En mí, pesimismo y escepticismo crónico y generalizado. Sentimiento de incomprensión. Pulsión de muerte. Mi amigo Altazor, voyageur de todos los espacios y todos los secretos, me dice siempre al oído: “La vida es un viaje en paracaídas y no lo que tú quieres creer”. Sí, la vida entera es una caída irreconciliable.

Tengo excedentes de sentimientos que vienen de otros viajes. Para comprender de dónde proviene ese excedente emocional de amenaza destructiva que surge a raíz de la pérdida y que nos conduce a una ciega melancolía, debemos explorar el pasado, especialmente en la agónica relación con nuestros padres.

Escupe este Réquiem:

Yo soy, pues, yo mismo, jamás del todo crecido y tantos años confinado en esta tierra y contrito todo el tiempo, sujeto por los cabellos sobre el abismo como cualquier hijo de otros hijos, pero únicamente hijo de ti”.


- Mamá

- ¿Qué?

- ¿Puedo tener hijos?

- ¿……..?

- (Estalla el llanto)

La separación es un duelo, y son estos duelos y la elaboración que hagamos de ellos los que van a aparecer cuando perdamos a un ser querido. Si las separaciones vividas en el pasado no fueron valientemente elaboradas, con una alta ebullición agresiva no resuelta, el mismo cuadro tenderá a repetirse cuando lo reactivemos a raíz de un nuevo duelo. Se genera un escenario persecutorio que declara una conducta destructiva y la atracción del sepulcro.

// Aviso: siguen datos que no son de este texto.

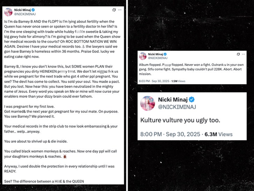Viewport: 254px width, 191px height.
Task: Open the three-dot menu on the long tweet
Action: click(120, 9)
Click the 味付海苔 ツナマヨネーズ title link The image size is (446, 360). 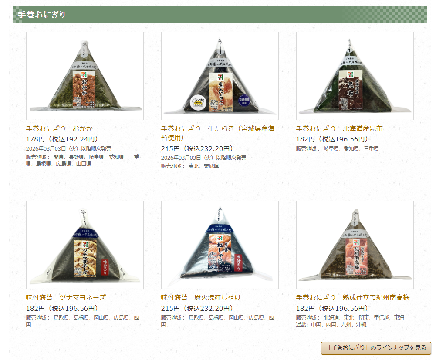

Sufro de una forma de ansiedad que está amarrada al daño que he inflingido a otro: sufro de una culpa en la retina. A partir de esa melodía, la desaparición del ser querido ya no se siente como un robo, sino como el resultado del propio odio. Siento una responsabilidad íntima en la desaparición del otro, como si la desaparición fuera consecuencia de mi propia voracidad y posesividad. Por la reactivación de mis fantasías infantiles, experimento la desaparición del otro como ocasionada por mi propio odio y por el tallado de mis recuerdos. Sumido en la angustia y el dolor, afiebrado, trato de evitar el compromiso que significa reparar, huyo a relaciones que entierren ese dolor: anhelo sustancias excitantes o anestesiantes de la angustia…me emborracho…o me alieno en proyectos que me hagan sentir poderoso, invencible, pero por sobre todo, insensible. Soy omnipotente, mi frivolidad me dice que estoy a un paso de la megalomanía….y vomito.

Desangra este Réquiem:

“Si quiero rescatarme.

Si quiero iluminar esta tristeza.

(…)

tengo que excavar hondo

hasta mis huesos

tengo que excavar hondo en el pasado

(…)

Pero no sólo eso.

Tendré que excavar hondo en el futuro

Y buscar otra vez la verdad

Con mis manos que tendrán otras manos

Que tampoco serán ya las mismas

pues tendrán otras manos.”


Un duelo elaborado supone reconocer el odio y la persecución que me llevan a la destrucción y al daño; demanda reconocer que el otro que amo es el mismo al que acuchillo.

Olvida este Réquiem:

He de aprender a invocarte, a interpretar tus ecos. (Si no pude decir adiós es porque el adiós no existe entre nosotros)”.


Crucifijo indiscutible: nunca se obtendrá el perdón.

Arquitectura fúnebre del Réquiem:

Y heme aquí solo, como el pequeño huérfano de los naufragios anónimos”.